### [Aufgaben]
A – Fasse bitte den Text über die Kamel-Ausstellung im Weltmuseum Wien in zwei Sätzen zusammen.
B – Führe den Text über die Kamel-Ausstellung im Weltmuseum Wien im Anschluss an seinen letzten Satz fort.

Weltmuseum widmet sich wechselvoller Geschichte der Kamele

Ausstellung zeichnet Geschichte der Beziehung von Menschen und Kameliden nach © APA/Weltmuseum Wien/Ibrahim Shaddad

„Einen neuen, innovativen Blick auf ethnografische Themen“ will man in der neuen Jahresausstellung im Weltmuseum Wien bieten: Mit der Schau „Auf dem Rücken der Kamele“ widmet man sich anlässlich des von den Vereinten Nationen ausgerufenen „internationalen Jahres der Kameliden“ der Geschichte und Zukunft von Kamelen, Alpakas & Co. – und ihrer Rolle in der Geschichte der Menschen. Ein bisweilen überraschender Rundgang, der in Nordamerika beginnt und in Europa endet.

### [Datenauszüge]
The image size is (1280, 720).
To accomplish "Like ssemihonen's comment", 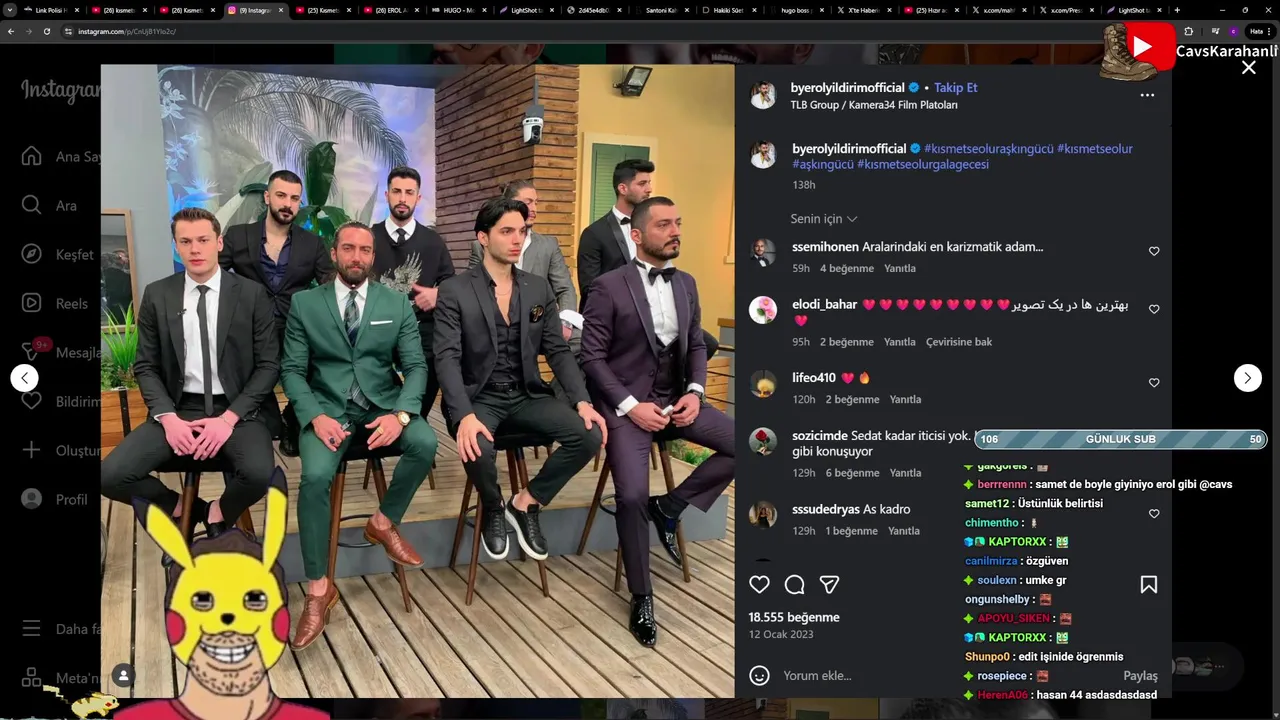I will 1154,251.
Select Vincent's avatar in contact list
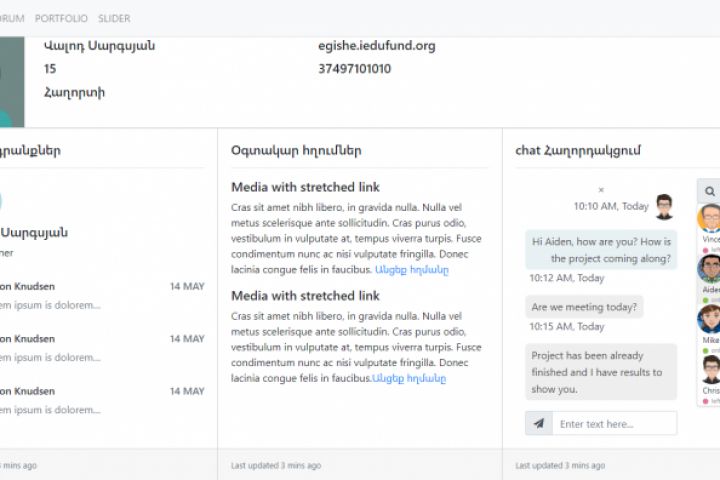The width and height of the screenshot is (720, 480). coord(710,218)
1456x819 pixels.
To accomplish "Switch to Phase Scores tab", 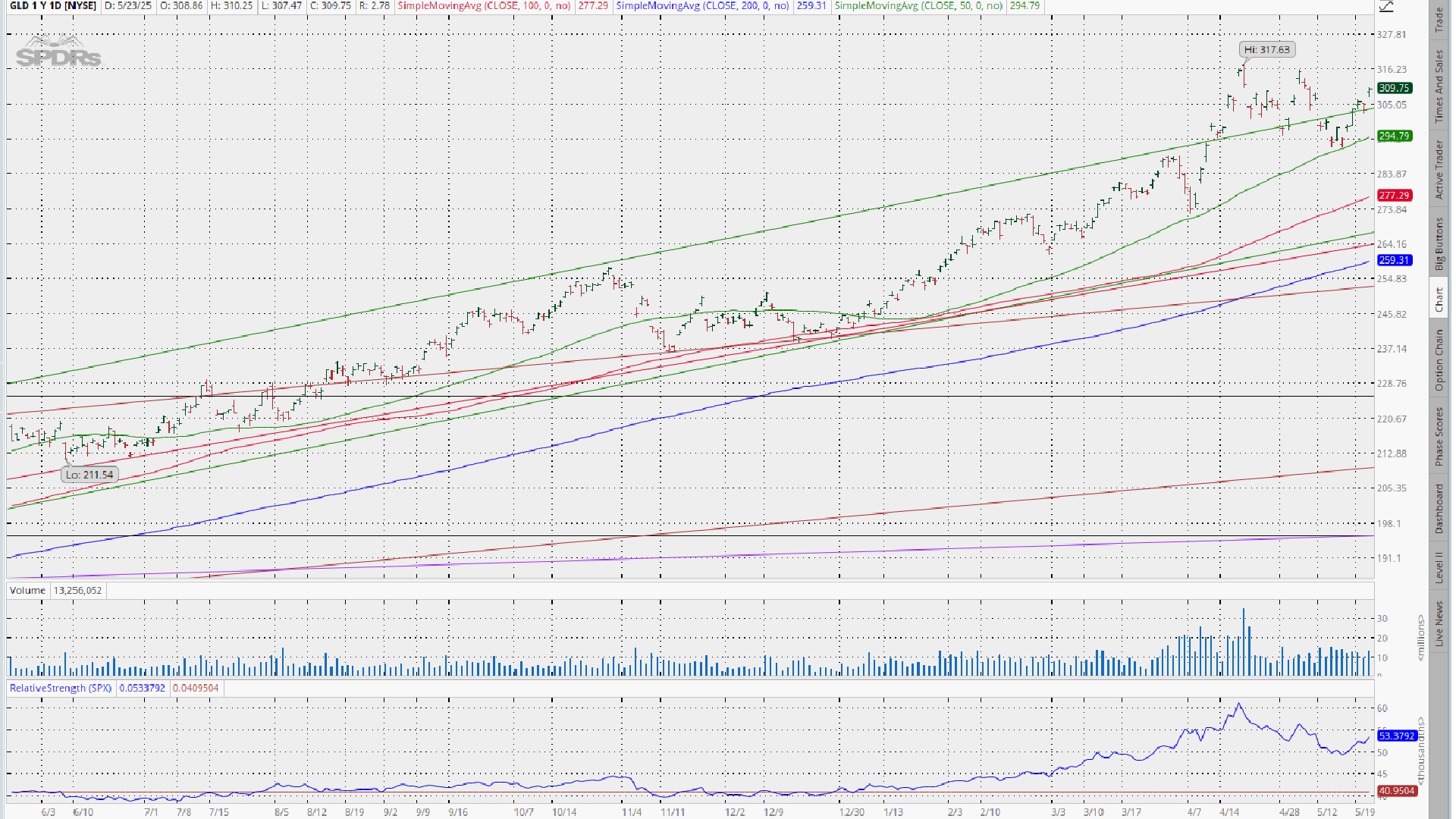I will (1439, 437).
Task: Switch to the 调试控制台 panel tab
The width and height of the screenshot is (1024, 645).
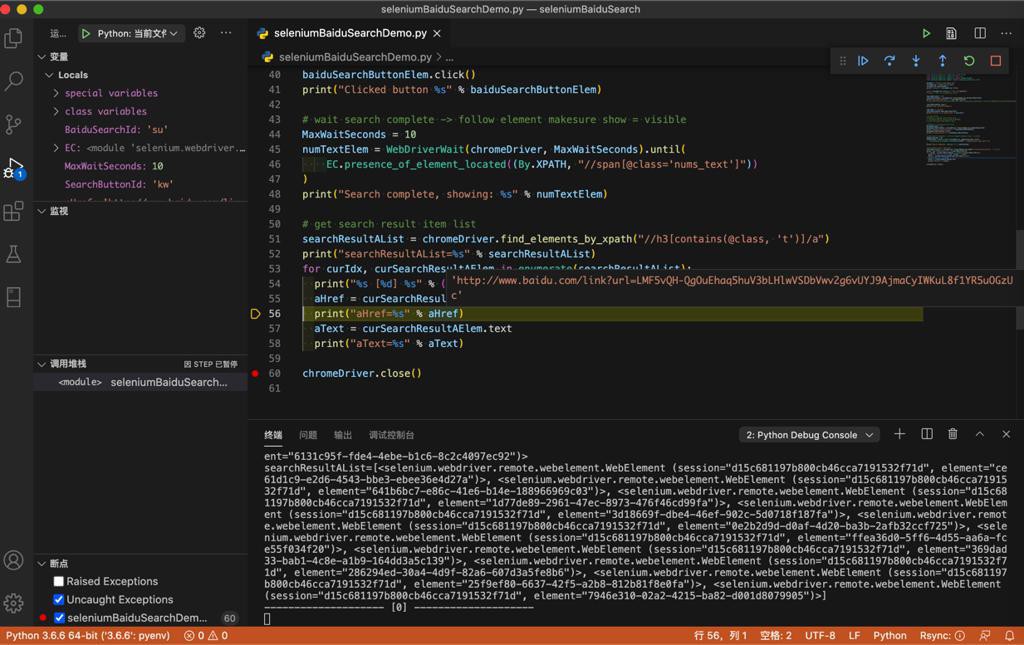Action: click(391, 435)
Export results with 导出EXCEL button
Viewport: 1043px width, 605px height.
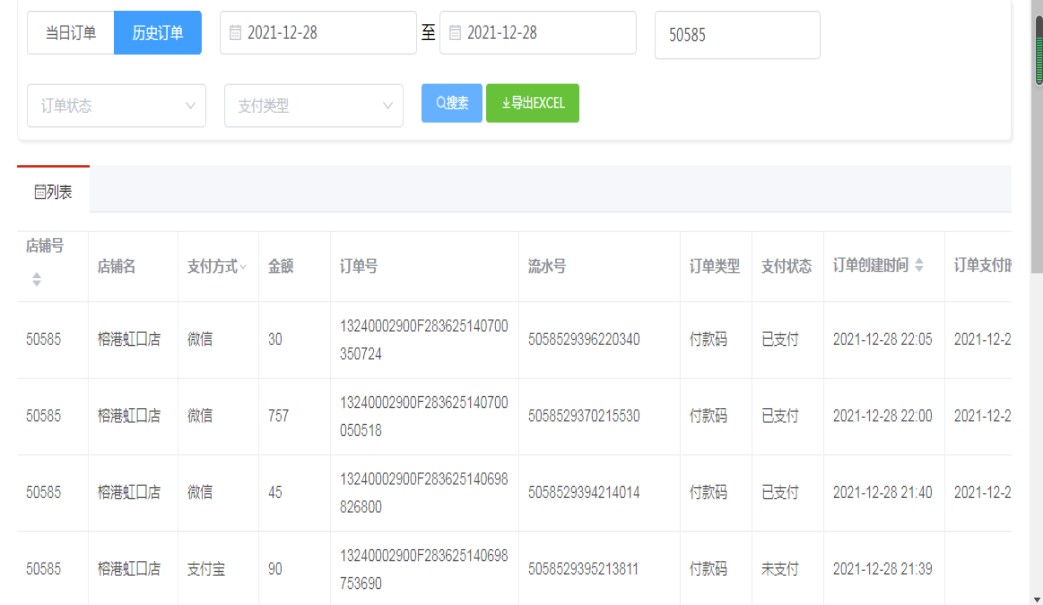532,103
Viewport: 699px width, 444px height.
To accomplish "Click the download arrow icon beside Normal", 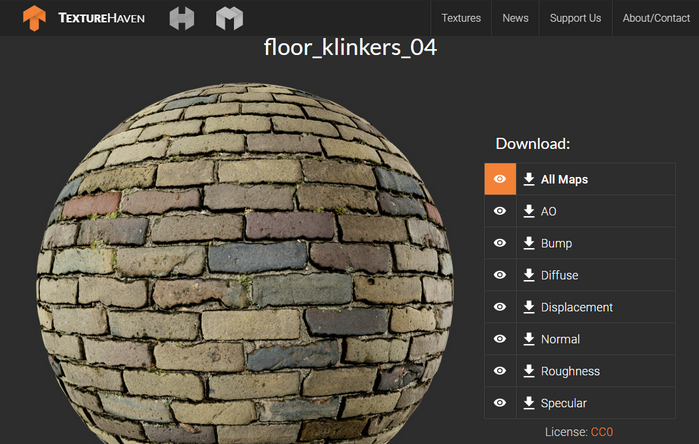I will (529, 339).
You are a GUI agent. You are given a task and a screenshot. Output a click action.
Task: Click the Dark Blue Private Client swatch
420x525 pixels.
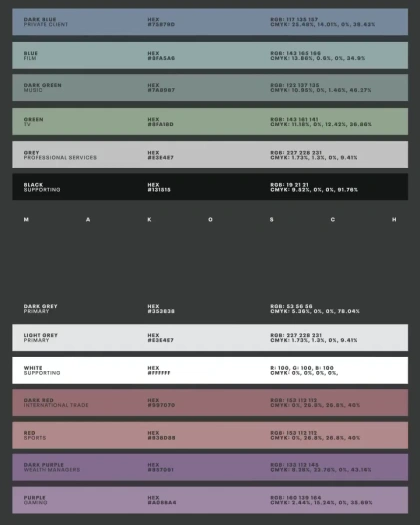coord(210,22)
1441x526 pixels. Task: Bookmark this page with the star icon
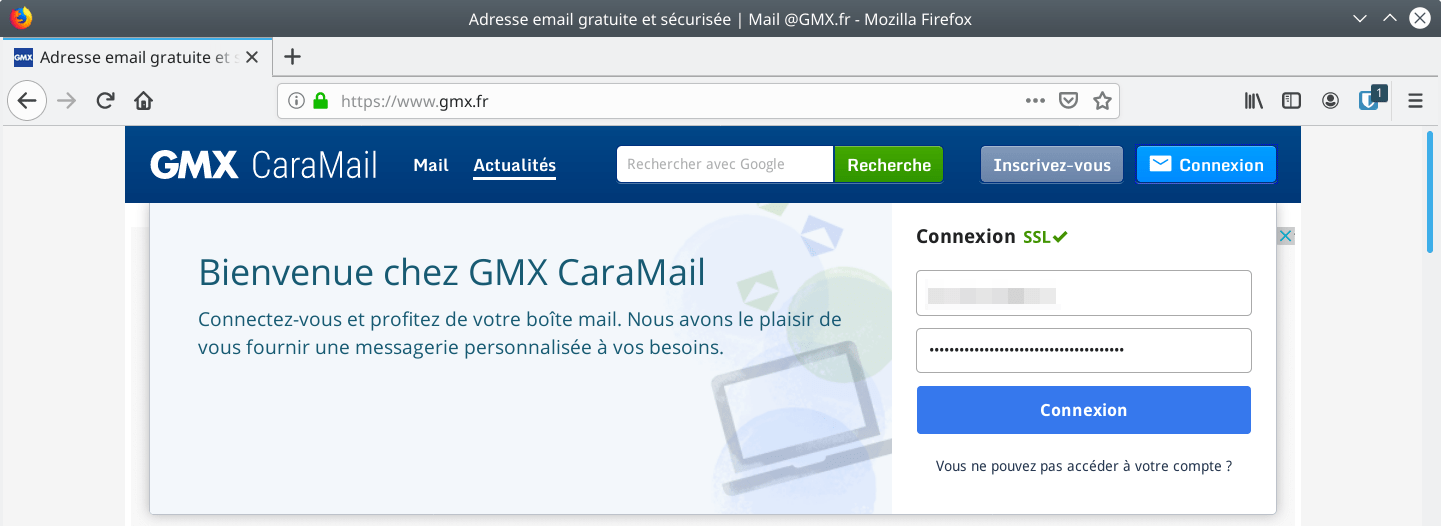[x=1102, y=100]
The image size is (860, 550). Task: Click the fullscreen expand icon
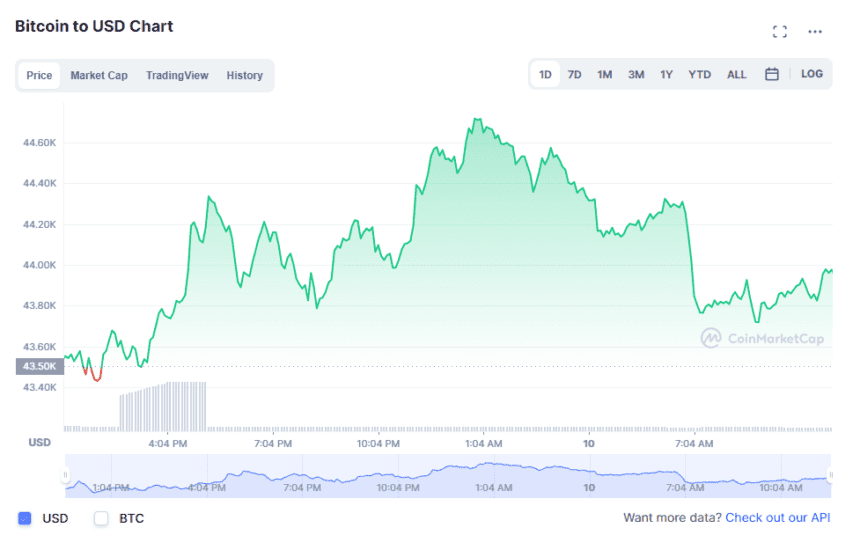[x=780, y=32]
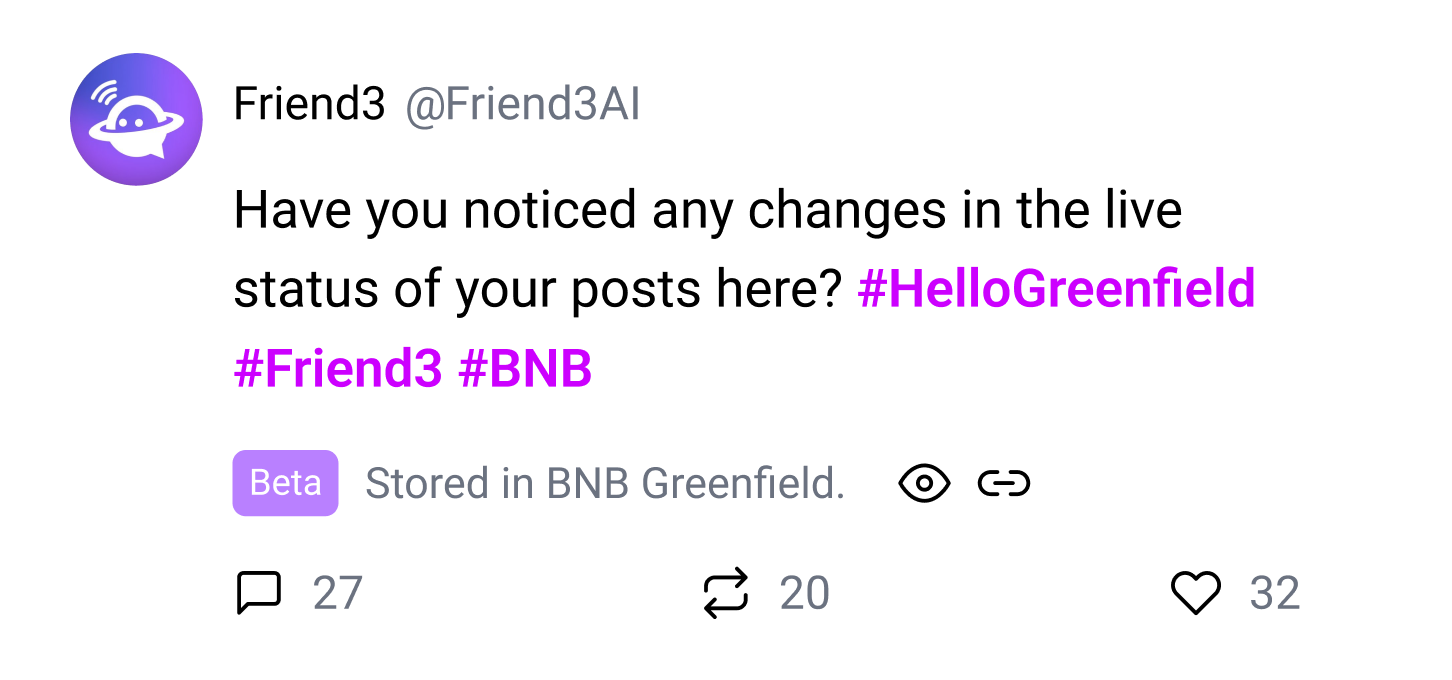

### [Antworten]
A – Das Weltmuseum Wien widmet seine neue Jahresausstellung „Auf dem Rücken der Kamele“ anlässlich des von den Vereinten Nationen ausgerufenen internationalen Jahres der Kameliden der Geschichte und Zukunft von Kamelen, Alpakas und verwandten Tieren sowie ihrer Rolle in der Geschichte der Menschen. Der Rundgang durch die Schau beginnt in Nordamerika und endet in Europa.

B –
„Kamele und Menschen gehören und gehörten zusammen. Wir stellen aber auch die Frage, ob und wie diese Beziehung in Zukunft bestehen wird“, erläuterte Weltmuseumsdirektor Jonathan Fine, dessen Nachfolge aufgrund seines Wechsels an die KHM-Spitze im Jänner 2025 demnächst ausgeschrieben werden soll, am Montag im Rahmen der Presseführung. Zunächst wirft man in der Schau, die von Sammlungskuratoren aus den Bereichen „Nord- und Mittelamerika“, „Nordafrika, West- und Zentralasien, Sibirien“ sowie „China, Korea und Japan“ gemeinsam entwickelt wurde, einen – für manche vielleicht überraschenden – Blick nach Nordamerika, woher die Vorfahren der Kamele ursprünglich stammten, bevor sie vor rund 7 Millionen Jahren über die Beringstraße nach Asien und von dort nach Nordafrika gelangten. Zahlreiche Untergattungen wie etwa Lamas, Alpakas und Guanakos ließen sich unterdessen im westlichen Südamerika nieder, während Dromedare in Afrika sesshaft wurden und sich den jeweiligen Umweltbedingungen anpassten.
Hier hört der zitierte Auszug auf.